At the beginning of October, UNEF, the French Union of Students proposed to the other central unions the holding of a national rally, opposed to the continuance of the Algerian War, in the Place de la Bastille. The will to fight on the part of the students, sidetracked in the case of a minority along the lines of individual protest (insubordination, desertion), brought UNEF to champion a real fight against the imperialist war which has ravaged Algeria and France for six years. After three weeks of manoeuvres and prohibition by the Government, the rally was succeeded by a meeting which attracted 15 to 20,000 people and which gave the government police a good chance of displaying its brutality. Several lessons are to be learned from the manner in which it developed from a forbidden rally into an authorized meeting.

The Communist Party, which has negative control over the large majority of the working class (the workers do not follow the orders of the Communist Party en masse, but they would not do anything which it condemns), has, from first to last, constantly sabotaged positive action: right to the very end it tried to replace the single national gathering which was likely to collect together tens of thousands of workers and students against the war and the government with limited stoppages and local demonstrations. Also, the Communist Party, at the same time that it sabotaged the meeting of the Mutualité on the 27th, while publicly accusing the organizers (union leaders, students and teachers) of collusion with the police, raised their slogans ‘one-hour stoppages’ and ‘local demonstrations’ to coincide with the very time the meeting was taking place. Today the Communist Party is the main ally of De Gaulle in his autocratic policy of building an independent bourgeois state in Algeria.

In the end, the organizers of the meeting directed the demonstrators toward a policy of ‘Hold de Gaulle to his word!’ – a policy which is of little fundamental difference from that of the Stalinists. The impact of this policy is today apparent everywhere and is mainly responsible for the silence of the French left. The struggle against the Algerian war is a struggle against Bonapartist autocracy, and in no way a battle to help the Gaullist government to implement its policies. The Labour movement is only weakening itself by transforming itself into the General’s left wing.

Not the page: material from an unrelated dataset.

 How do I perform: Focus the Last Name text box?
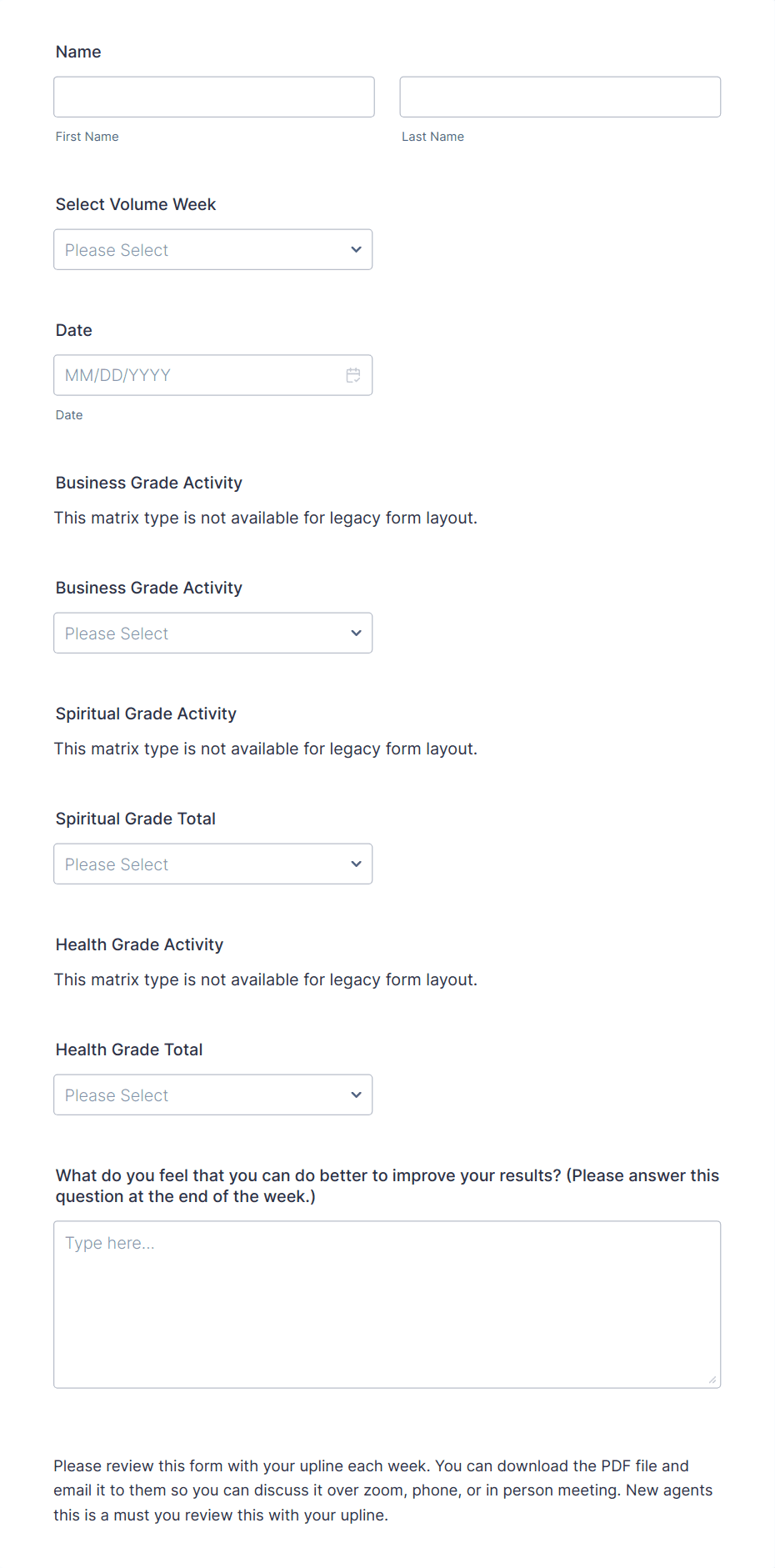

Without exception, the worker leaderships tend towards forming a mere pressure group at the heart of the regime. This was already clear at the time of the national strike on 1 February, organized to support General De Gaulle against the Algerian Ultras. The position is critical. The absorption of the unions in the state machinery (which will be the logical outcome of their current attitude) will eventually transform them into mere transmission belts of power. The Bonapartist state is certainly no bourgeois parliamentary regime: by its very nature it aims at the eradication of all independent expression of conflicting classes.